■ **Exercise inputs**:
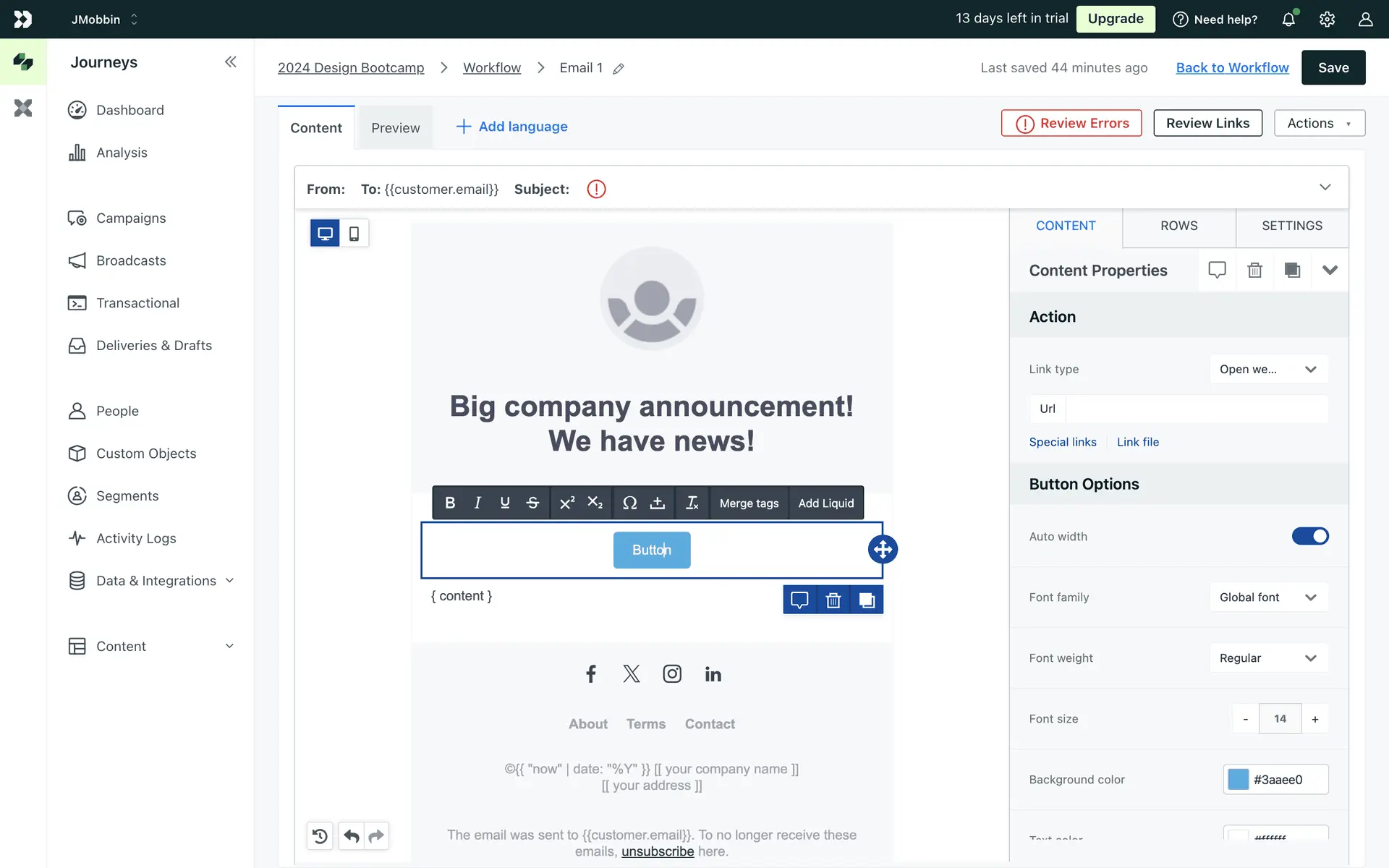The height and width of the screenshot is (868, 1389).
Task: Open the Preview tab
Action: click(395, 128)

* * *

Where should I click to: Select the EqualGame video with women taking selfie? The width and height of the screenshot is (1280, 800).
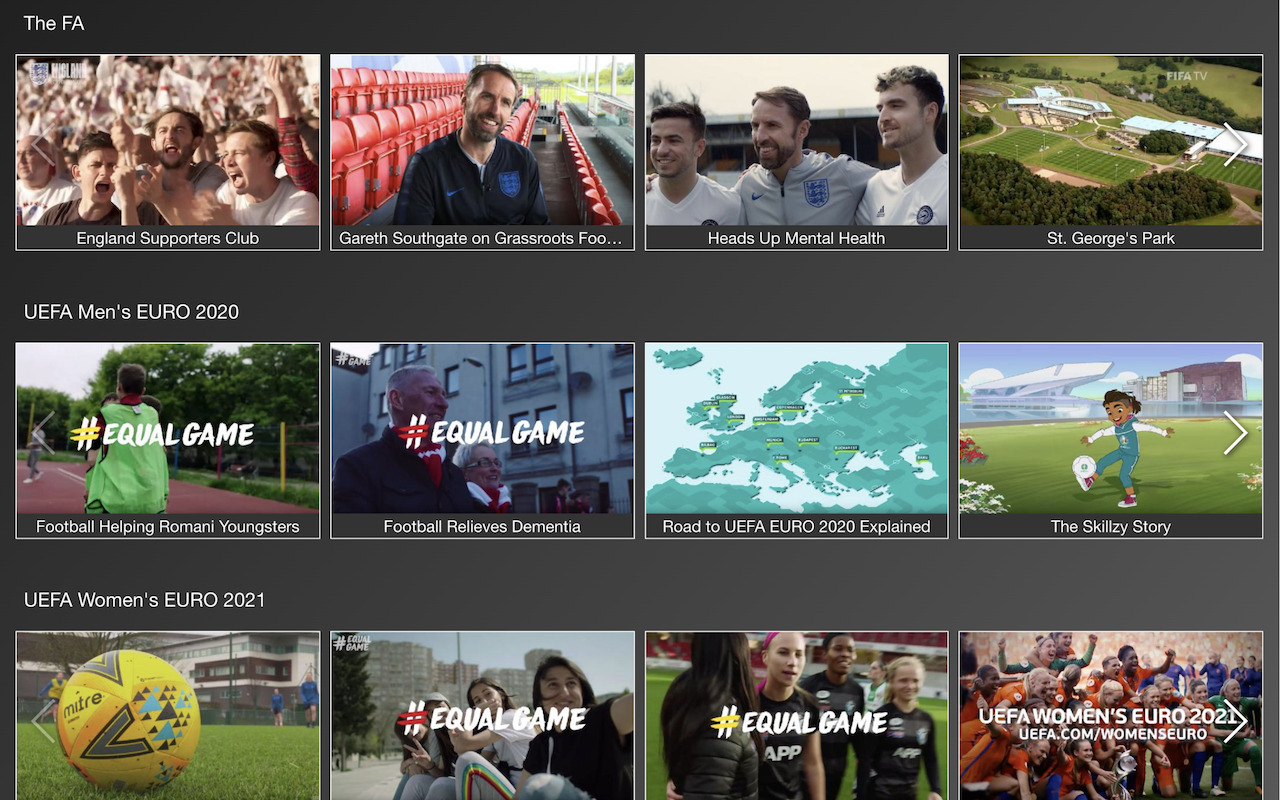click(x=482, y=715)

...

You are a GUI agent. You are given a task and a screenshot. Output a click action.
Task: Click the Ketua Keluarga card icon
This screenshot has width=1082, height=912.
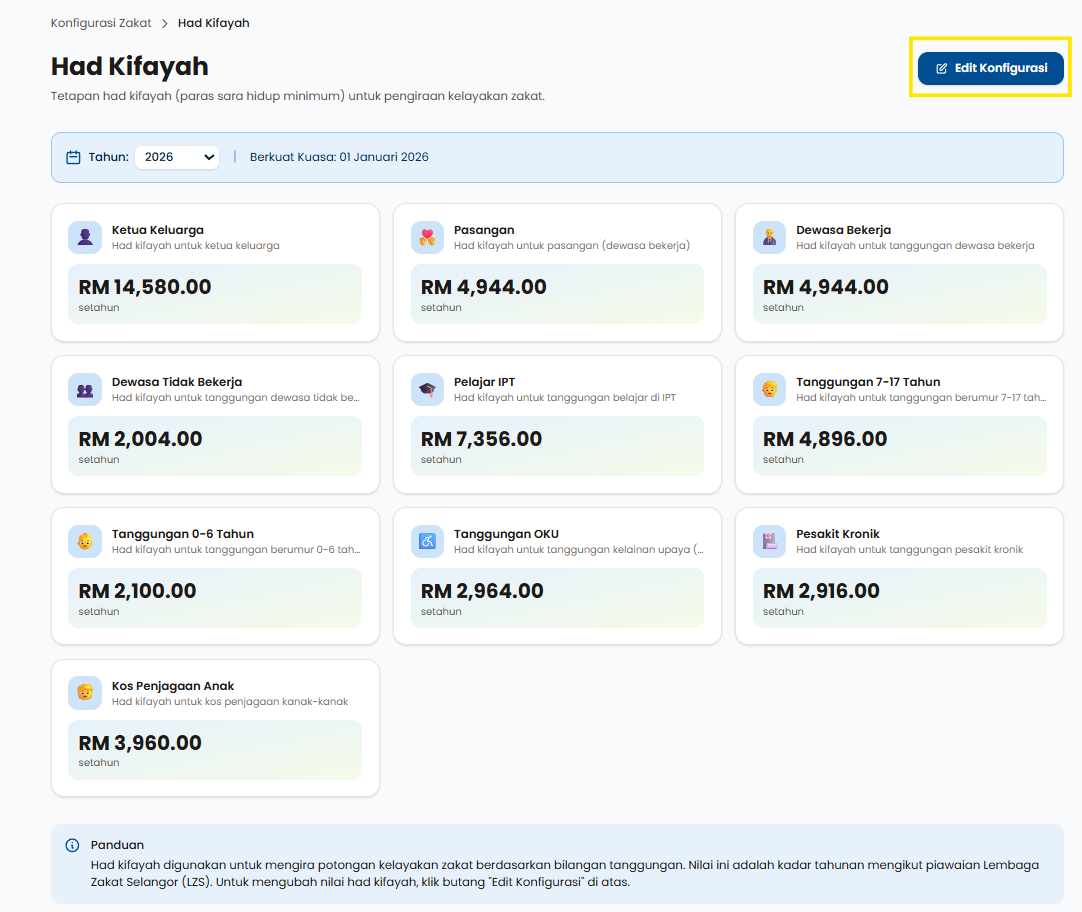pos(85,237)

■ **Aim of the task**:
Rewrite the part of the listing that opens with the line containing "Where should I" and closes with the line containing "click(x=482, y=715)", replacing "women" with "people" and leaving everything else unchanged. Leave the pictures out of your answer.

■ **Finished answer**:
Where should I click to: Select the EqualGame video with people taking selfie? The width and height of the screenshot is (1280, 800).
click(x=482, y=715)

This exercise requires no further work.